##### Texte étudié #####

C’est souvent dans cette pose délassante que nous causons le soir, les visages au centre, les pieds à la circonférence, autour de ces minuscules tasses à saké qui semblent avoir été rapportées par Gulliver d’un de ses voyages.
Et comme les relations de maître à subordonné sont empreintes d’une grande indulgence, il arrive fréquemment qu’une servante, sa besogne terminée, vienne écouter notre conversation. Assise en dehors de notre cercle, parfaitement immobile, l’attention soutenue qu’elle nous prête se révèle simplement par un écart un peu plus grand des paupières et un regard plus fixe au récit d’une situation plus ou moins dramatique, ou par une vague ébauche de sourire lorsqu’un épisode comique ou une plaisanterie provoque la facile hilarité japonaise. En usant avec cette discrétion du droit reconnu au serviteur japonais de s’intéresser aux amusemens de ses maîtres, elle respecte l’interdiction qui lui est faite d’y prendre part par aucune manifestation.
Ces bavardages nous conduisent généralement assez tard. Ces longues causeries qui ne nous fatiguent pas parce qu’elles amènent incessamment des objets qui sont nouveaux pour nous, mais ne le sont pas pour eux, sont au fond, il est à craindre, un peu puériles et vides. Toute la substance exprimée en tiendrait dans une des petites tasses à saké. Les hommes parlent comme des femmes, et les femmes comme des enfans. La pensée est rendue avec une certaine gentillesse de forme, mais parfois on ne peut s’empêcher de la trouver bien insignifiante, et il serait permis, sans pédanterie, de faire amicalement observer au raisonnement qu’il pèche par la logique. Le dialogue brille par une allure vive, mais la réponse passe à côté de l’objection sans que celle-ci s’en formalise.
La liaison des idées qui subsiste dans nos propos les plus décousus, la conclusion quelconque qui découle chez nous d’un exposé de faits, sont facultatives pour l’esprit japonais, bien moins précis que le nôtre. Pour prendre un exemple, les légendes qui abondent et qu’on vous raconte volontiers ont souvent la grave imperfection d’être privées de dénoûment : un joli commencement qui promet, une action qui montre des héros prenant des déterminations dont on se demande de temps en temps le pourquoi, et tout à coup l’histoire est finie. On dirait qu’à ce moment, l’auteur jugeant qu’il avait suffisamment amusé son auditeur, a passé à une autre occupation.

#####

But de l'exercice:
Recopiez sans rien modifier le passage du texte sur les causeries du soir au Japon qui s'ouvre sur les mots « Ces bavardages nous » et se clôt sur « celle-ci s’en formalise. ».

##### Données extraites #####

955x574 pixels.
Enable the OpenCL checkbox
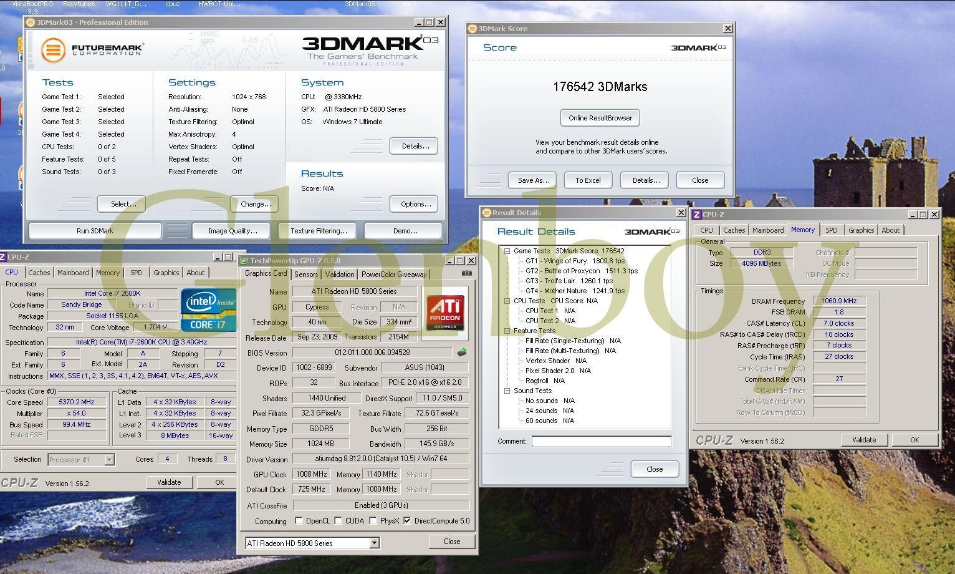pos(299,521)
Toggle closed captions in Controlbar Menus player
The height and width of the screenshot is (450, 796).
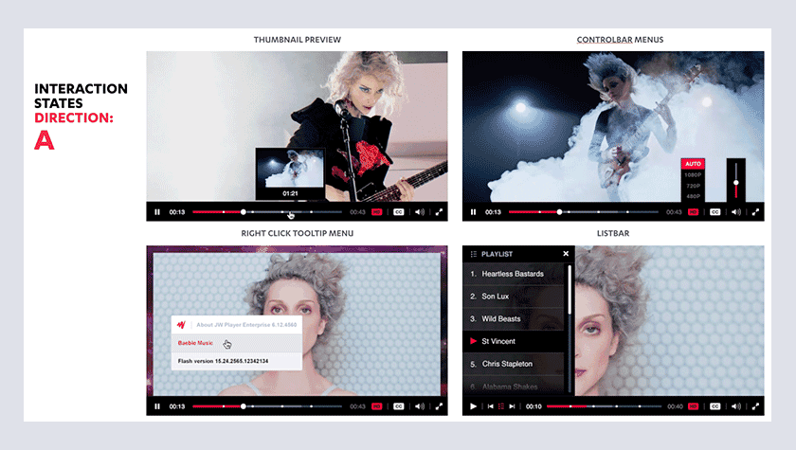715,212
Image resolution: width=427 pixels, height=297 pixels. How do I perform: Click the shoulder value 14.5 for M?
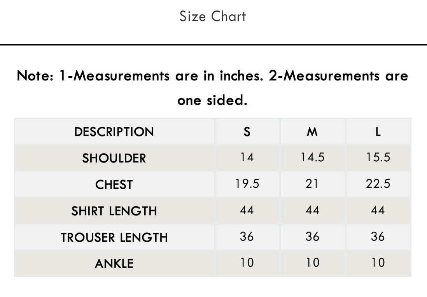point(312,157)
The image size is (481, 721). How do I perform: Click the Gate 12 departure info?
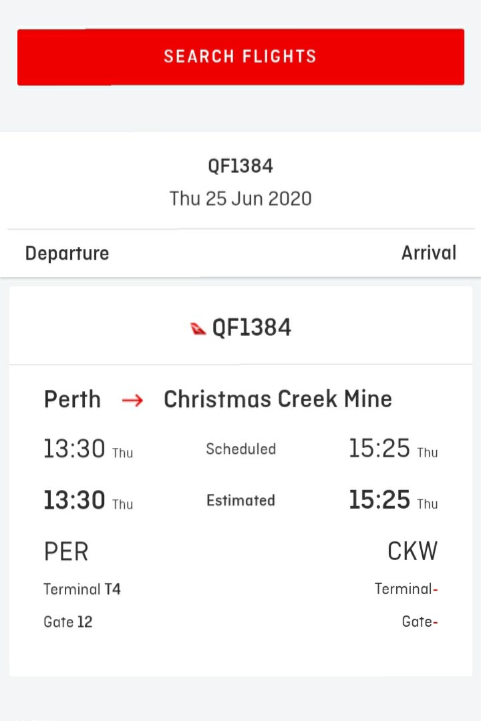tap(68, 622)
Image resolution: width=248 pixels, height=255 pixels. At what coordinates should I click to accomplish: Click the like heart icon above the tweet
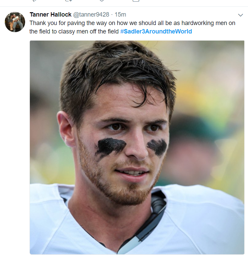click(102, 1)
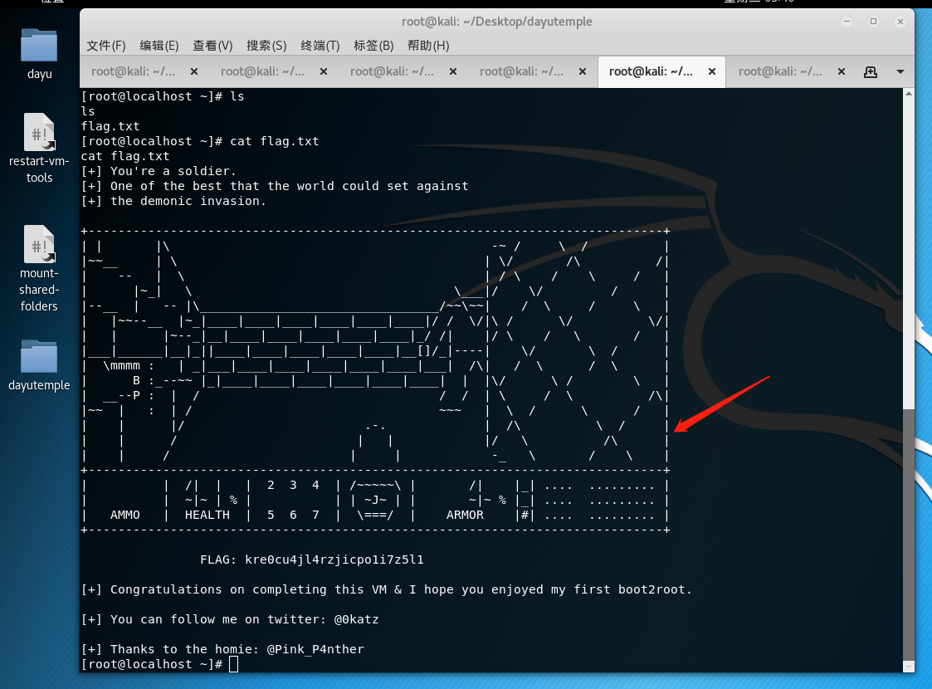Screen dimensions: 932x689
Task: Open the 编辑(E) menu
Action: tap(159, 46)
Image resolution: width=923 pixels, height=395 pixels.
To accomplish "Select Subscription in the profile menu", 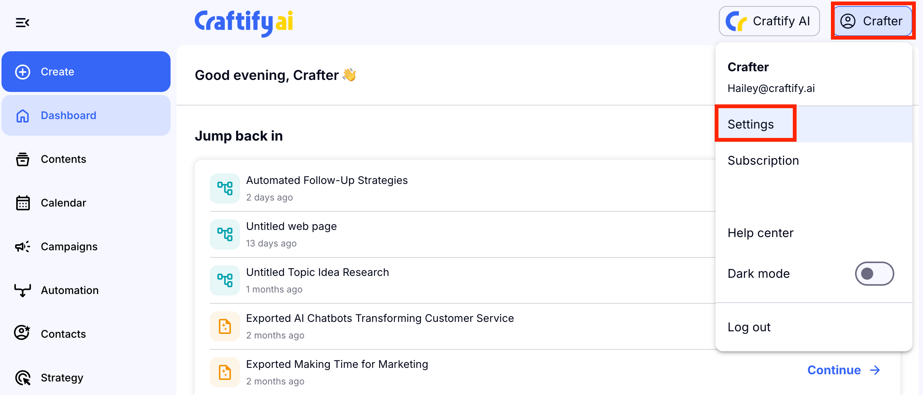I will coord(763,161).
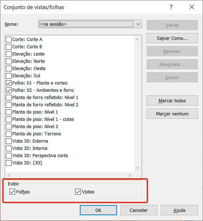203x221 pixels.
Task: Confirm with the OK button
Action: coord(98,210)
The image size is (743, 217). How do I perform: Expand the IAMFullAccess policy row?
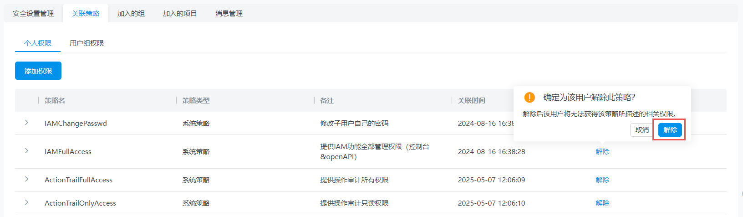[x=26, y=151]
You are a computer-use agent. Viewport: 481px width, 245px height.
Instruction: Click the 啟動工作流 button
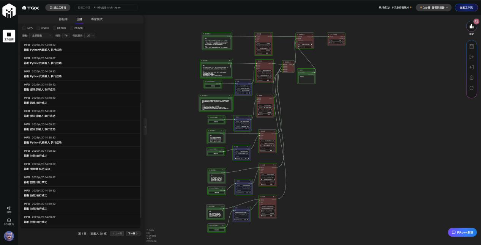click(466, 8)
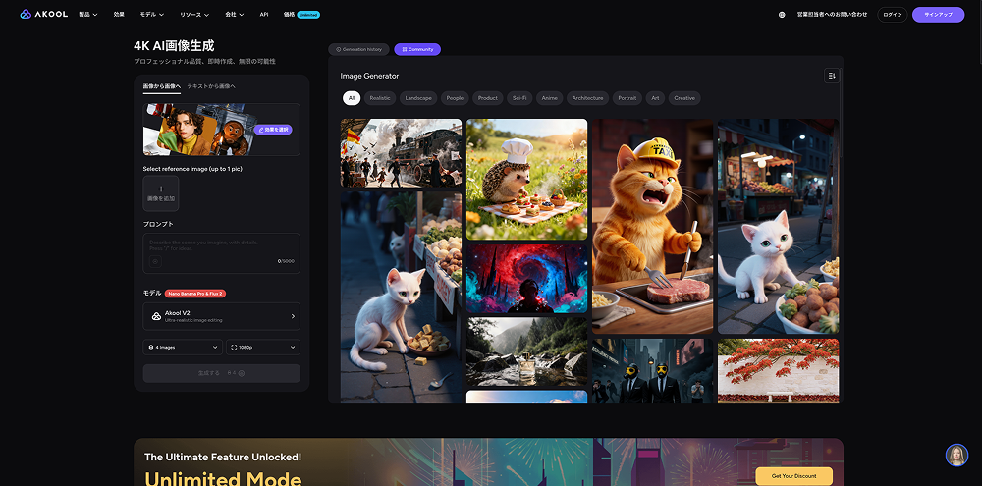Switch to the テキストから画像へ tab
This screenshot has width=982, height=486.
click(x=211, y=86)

#####

Espace de réponse:
Ces bavardages nous conduisent généralement assez tard. Ces longues causeries qui ne nous fatiguent pas parce qu’elles amènent incessamment des objets qui sont nouveaux pour nous, mais ne le sont pas pour eux, sont au fond, il est à craindre, un peu puériles et vides. Toute la substance exprimée en tiendrait dans une des petites tasses à saké. Les hommes parlent comme des femmes, et les femmes comme des enfans. La pensée est rendue avec une certaine gentillesse de forme, mais parfois on ne peut s’empêcher de la trouver bien insignifiante, et il serait permis, sans pédanterie, de faire amicalement observer au raisonnement qu’il pèche par la logique. Le dialogue brille par une allure vive, mais la réponse passe à côté de l’objection sans que celle-ci s’en formalise.